Gather every line of the records that contains the word "agent". Case counts.

--- Begin Data extract ---

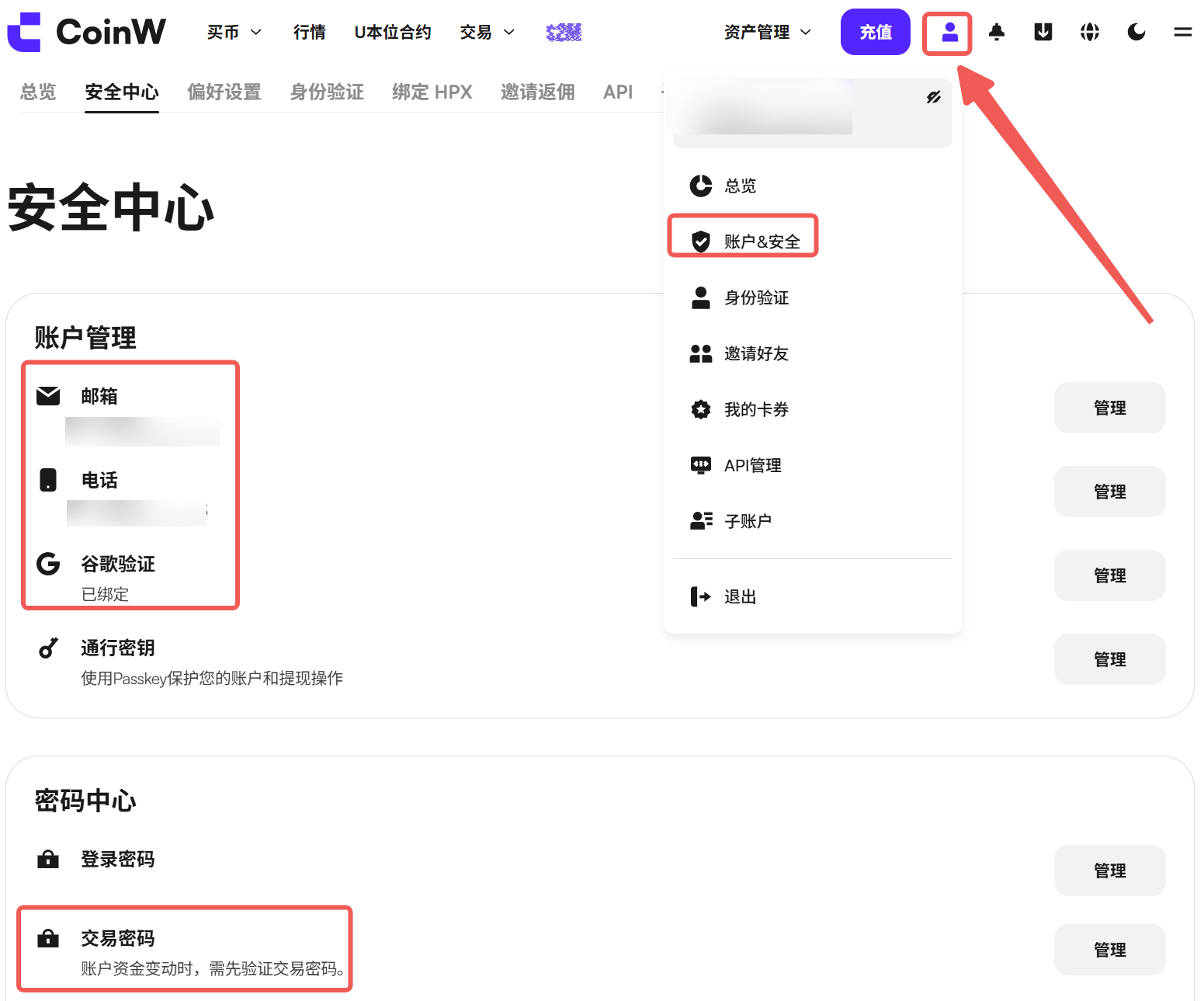Click 退出 to log out
1204x1001 pixels.
coord(739,596)
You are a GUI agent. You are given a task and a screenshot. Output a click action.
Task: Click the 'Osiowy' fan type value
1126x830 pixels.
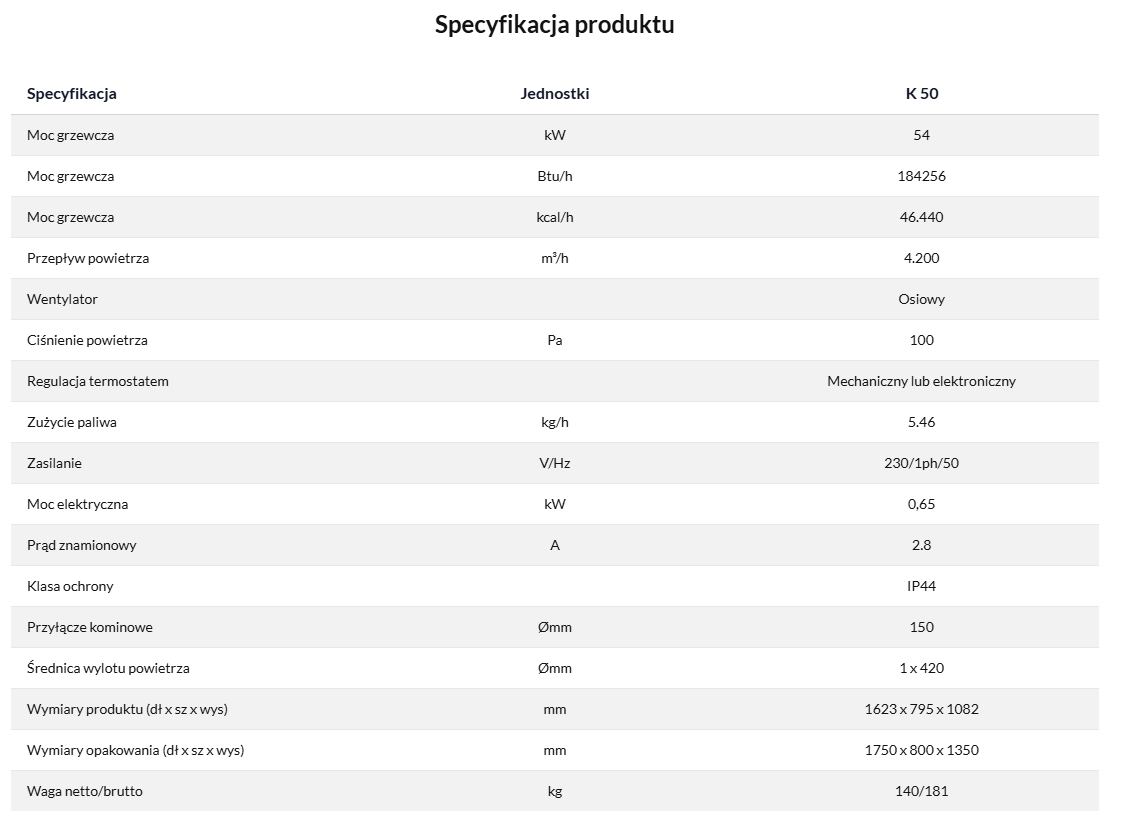tap(921, 299)
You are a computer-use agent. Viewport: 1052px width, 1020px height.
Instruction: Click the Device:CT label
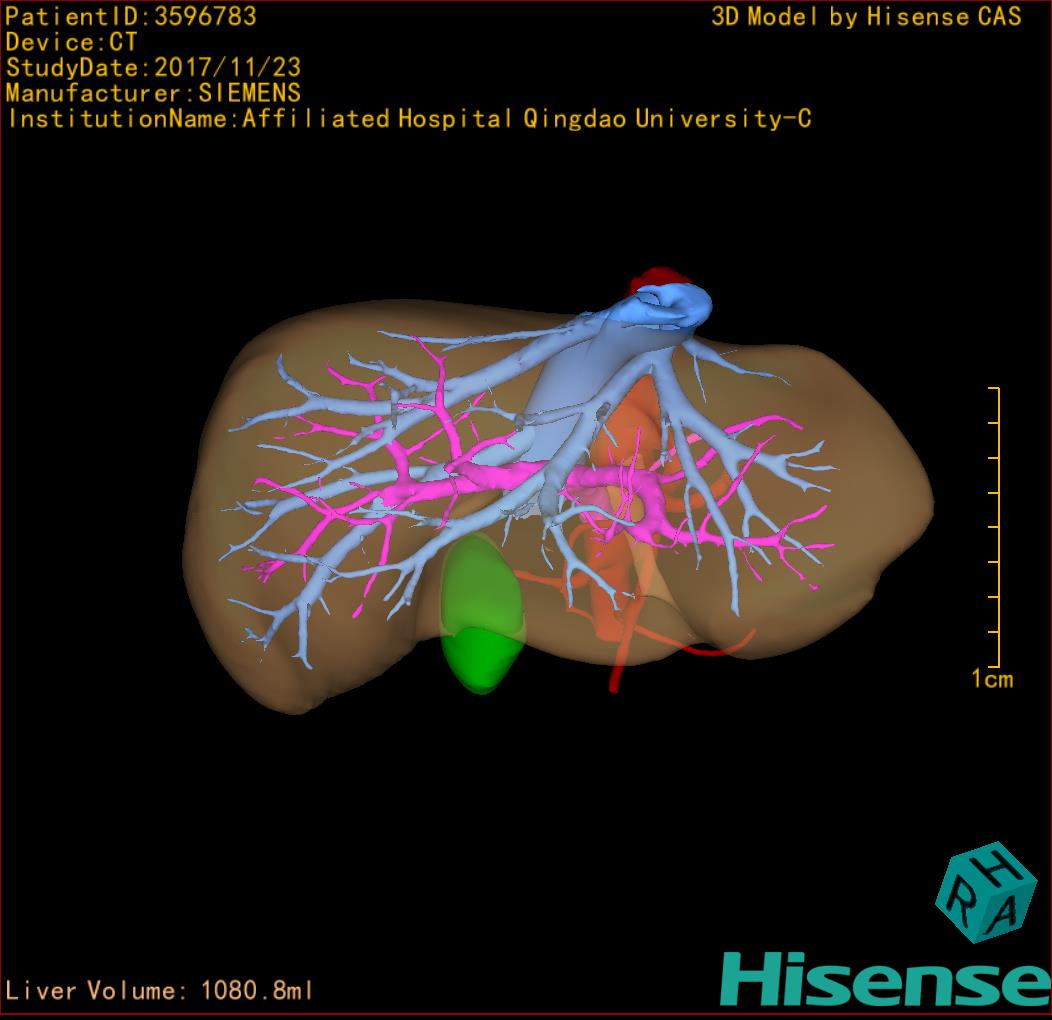(71, 42)
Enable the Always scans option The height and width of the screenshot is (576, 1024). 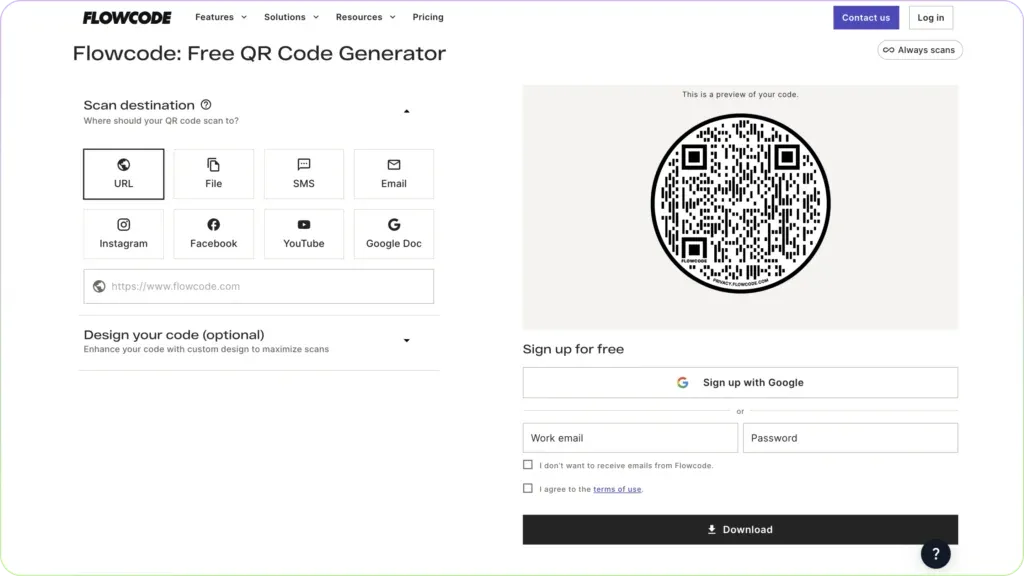pos(918,49)
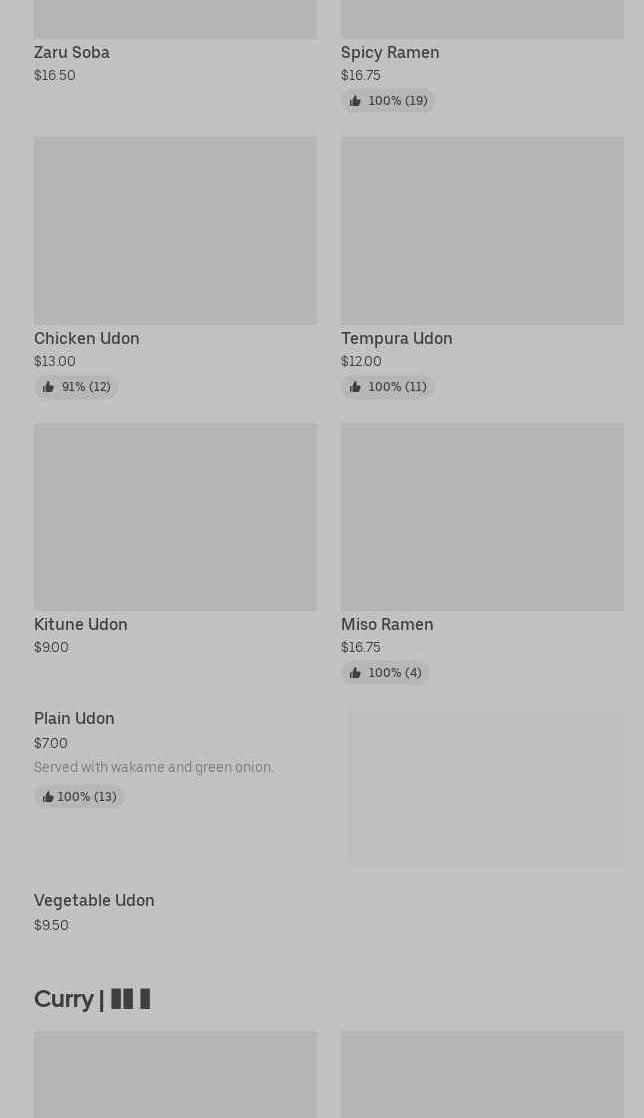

--- End Data extract ---

> Task response
You are a GUI agent. You are given a task and a screenshot. Output a click action.
You are a computer-use agent. Viewport: 1052px width, 1020px height.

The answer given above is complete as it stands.